Natco Pharma, an Rs 440 crore turnover pharmaceutical company, has challenged the US patent on Tamiflu held by Gilead Sciences, and licensed to F. Hoffmann-La Roche in 1996. Both Natco and Gilead announced this in separate statements. Natco said that the FDA has accepted its abbreviated new drug application (ANDA) for generic Tamiflu or oseltamivir phosphate.
Roche’s 2010 filings show Tamiflu’s sales at about CHF873 million or about Rs 4,150 crore, but is down by 73% over last year, due to lower sales volumes. The drug peaked when the swine flu scare was its peak and governments across the world were adding to their stockpiles to deal with any epidemic breakouts. But Natco’s addressable market from the current filing, is in the US where sales were about CHF243 million or about Rs 1,160 crore, down by 72%.
Natco has tied up with Alvogen IPCO Sarl for marketing the drug in the US market. According to interviews of the company management on the CNBC TV18 news channel, the litigation costs will be borne by Alvogen, in return for rights to market the drug.
This is a key factor, considering the manner in which Para IV patent challenges proceed. The US FDA has notified Gilead of Natco’s challenge to its patent. Gilead in turn has 45 days from this notice letter to go to court to protect its patent, by filing an infringement suit against Natco. In any case, if litigation is unresolved beyond 30 months, the FDA can allow Natco to launch the drug even when litigation is pending.
This is known as an at-risk launch, and if Natco eventually loses the case, it will have to turn over the profits from the sale during this period and a penalty to the innovator company or the license holder. Another outcome could be a settlement between both companies. The earliest patent expiry for Tamiflu is in end 2016.
Natco has taken only the first step in what can be a very long drawn process, with an uncertain outcome. The risks to it from litigation appear low, as Alvogen is expected to bear the costs. If it wins the case, it will be the only generic player in the market for 6 months, along with Tamiflu. That will net a windfall for it, since price erosion is minimal during this period.

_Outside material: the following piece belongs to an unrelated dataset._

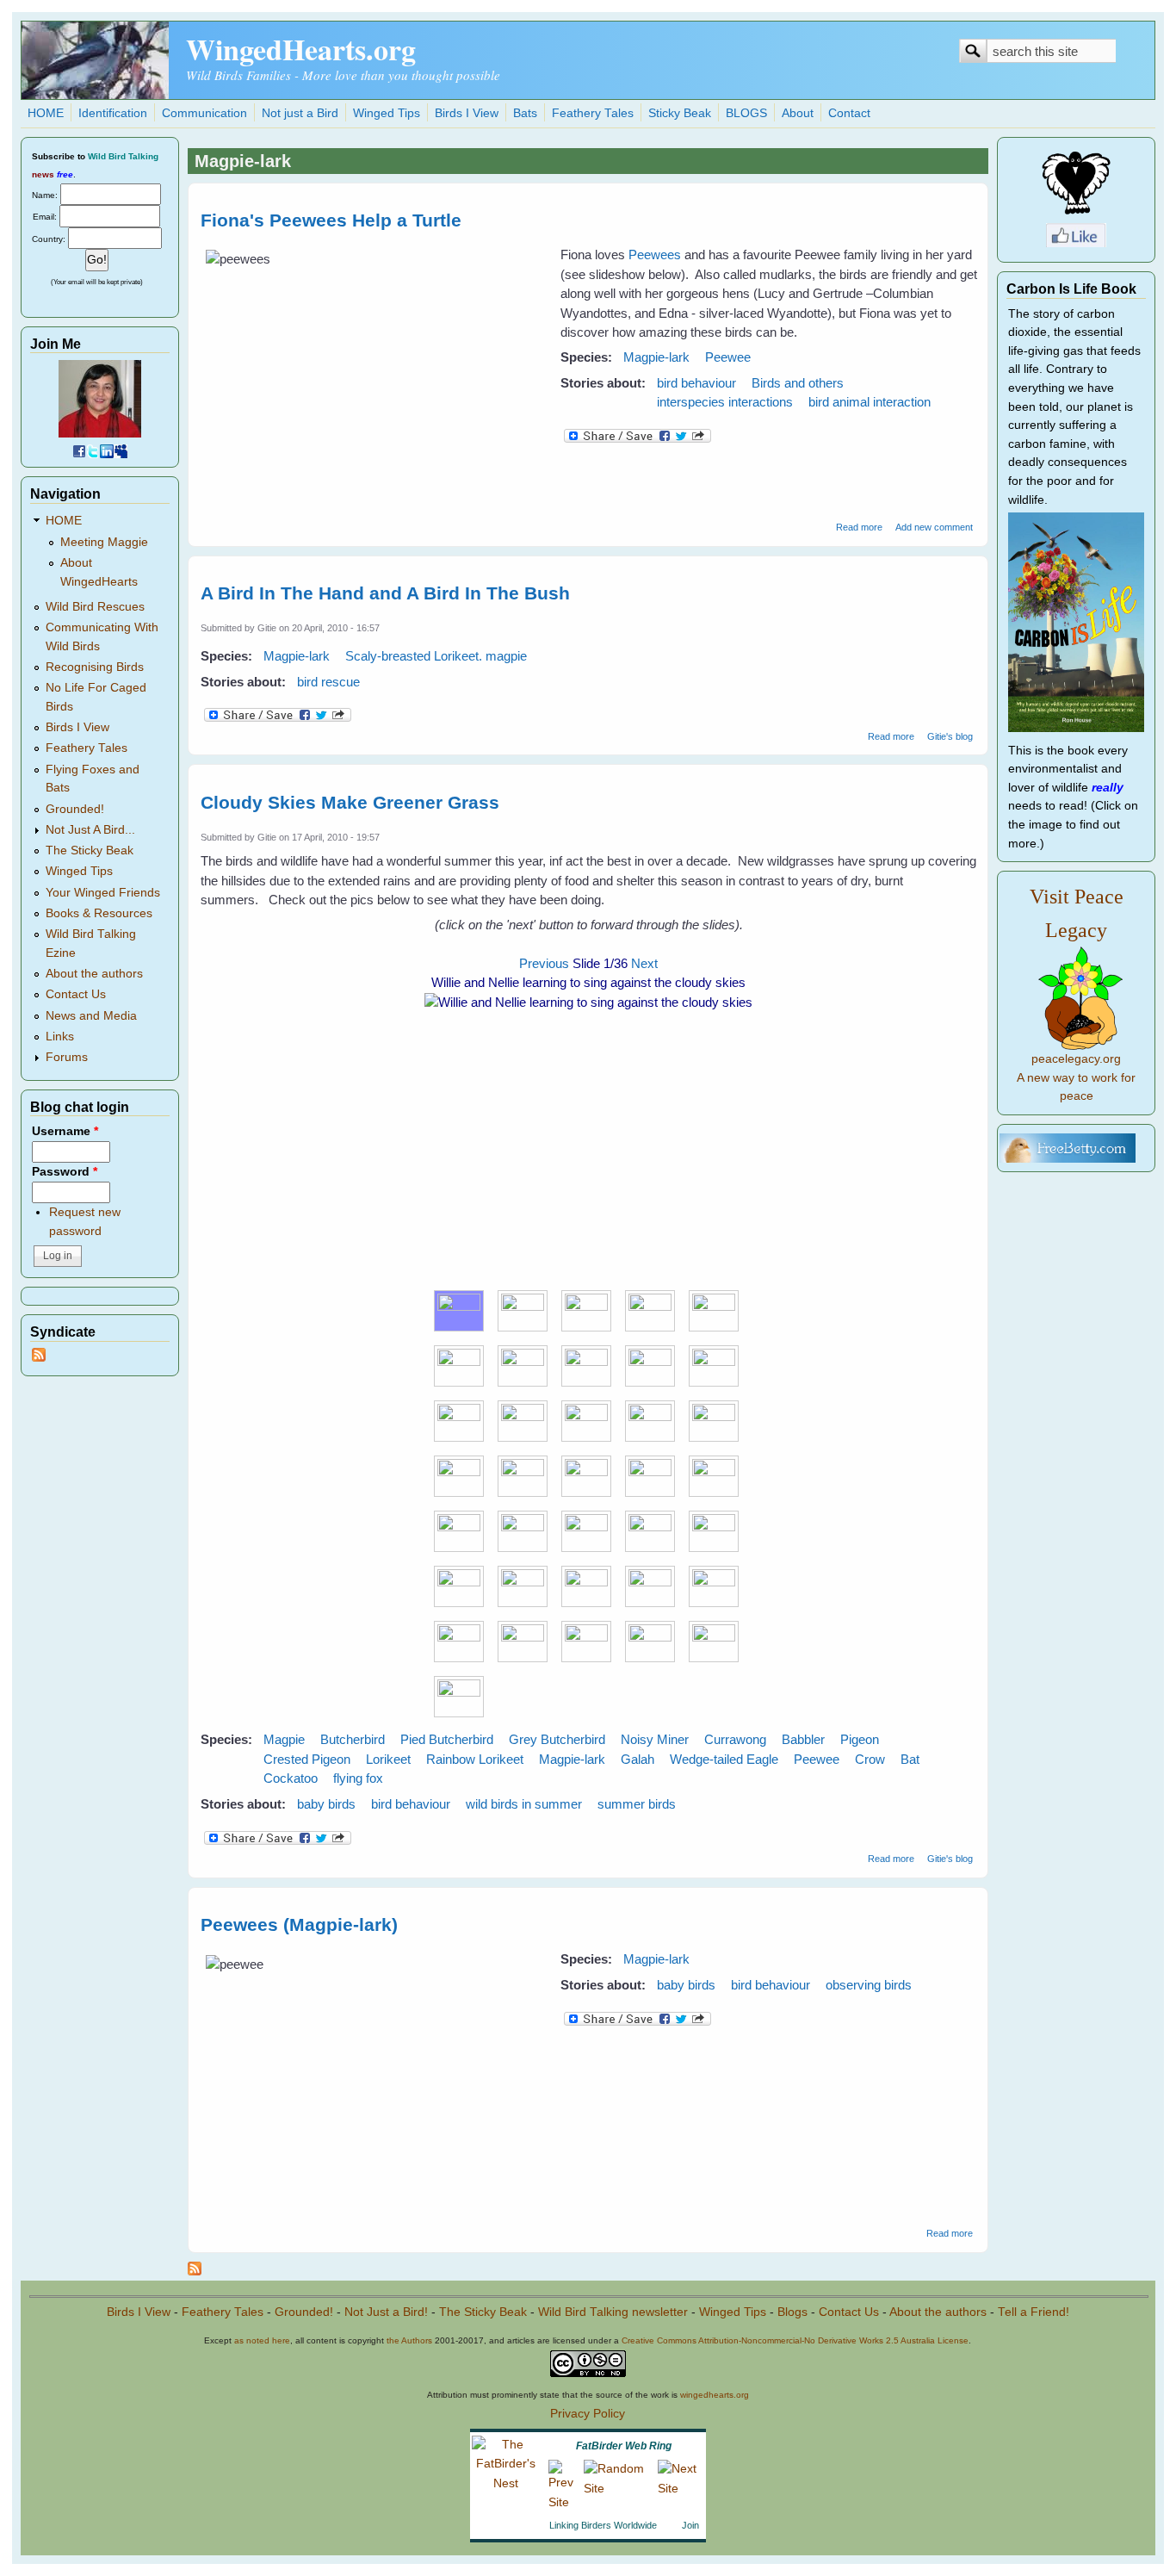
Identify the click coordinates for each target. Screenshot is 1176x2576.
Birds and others (798, 383)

Since Alvogen is bearing the litigation costs, it is likely to get a significant share of the revenues from sales of the drug.
That may limit the extent of the windfall but considering Natco’s sales of Rs 440 crore and net profit of Rs 49 crore in fiscal 2010, success will mean a substantial hike in both sales and profits. Natco had earlied announced another first-to-file status on generic Revlimid or lenalidomide, a cancer drug with global revenues of $2.3 billion or about Rs 10,000 crore. This is in partnership with Watson Pharmaceuticals Inc.
Tumbling stock prices appear to be influencing Natco’s price movement, than the current news. It is also planning to raise additional resources through an equity issue, which too may be a dampener. Investors appear to be unwilling to factor the impact of an event, whose outcome may be known after months if not years. The company’s share was down by about 6%, at Rs 240, at the time of posting and has fallen substantially after hitting a 52-week high of Rs 358 in December 2010.